Task description
Straight copy, no pictures: transcribe each entry as it stands.

(Material for the task)

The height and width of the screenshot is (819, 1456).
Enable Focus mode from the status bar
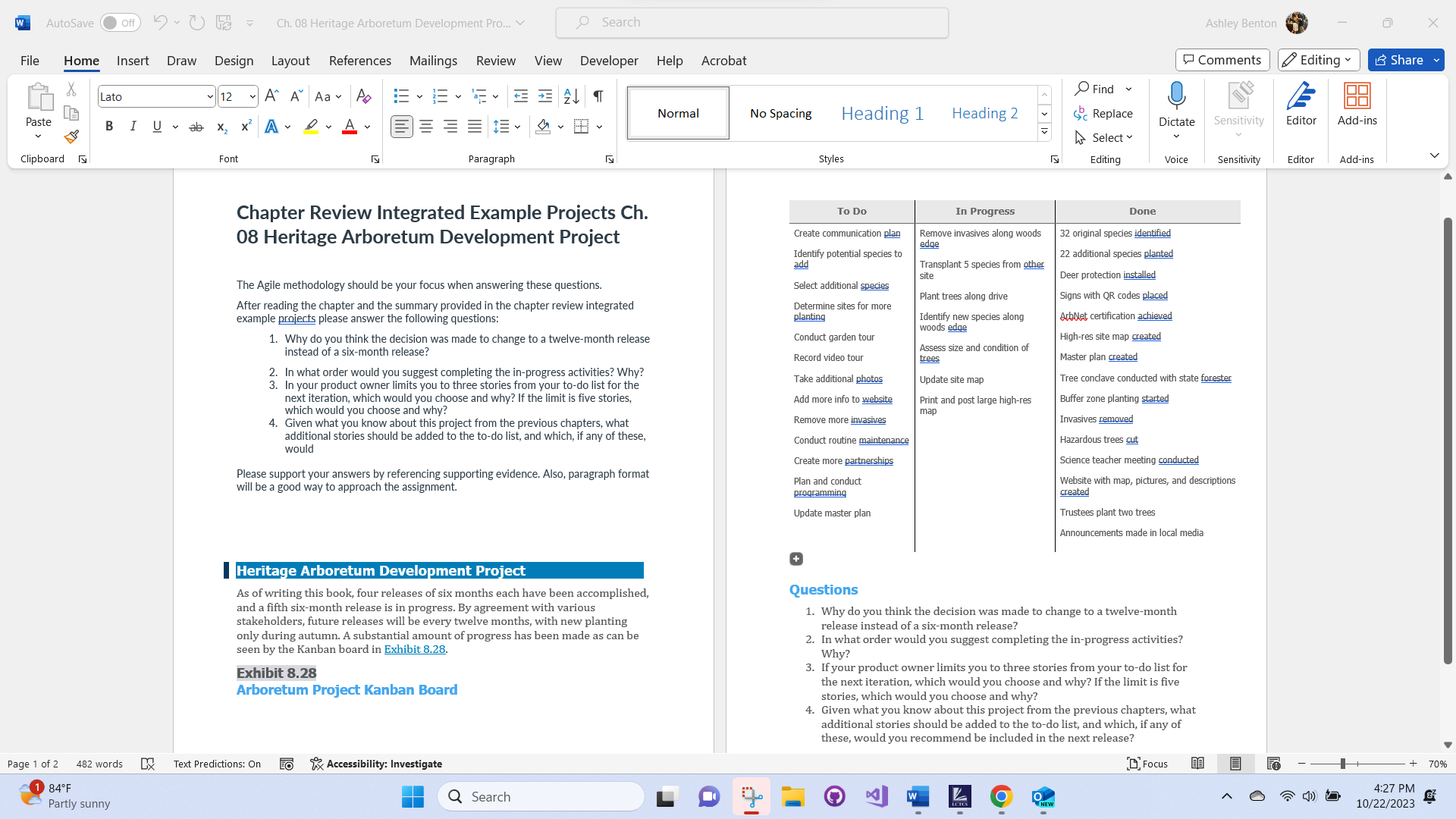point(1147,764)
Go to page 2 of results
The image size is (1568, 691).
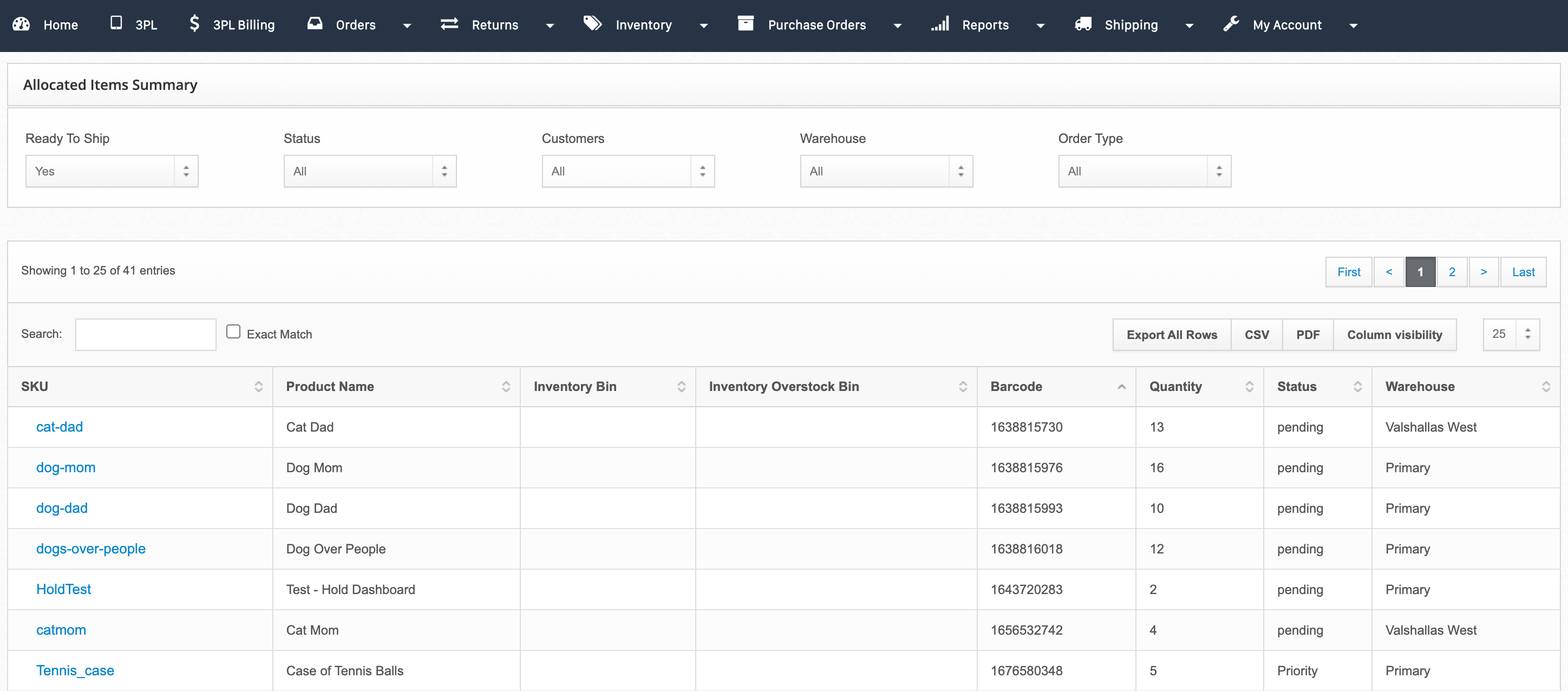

(End Material for the task)

Response area
The height and width of the screenshot is (819, 1456).
Enable Focus mode from the status bar
point(1147,764)
Go to page 2 of results
The image size is (1568, 691).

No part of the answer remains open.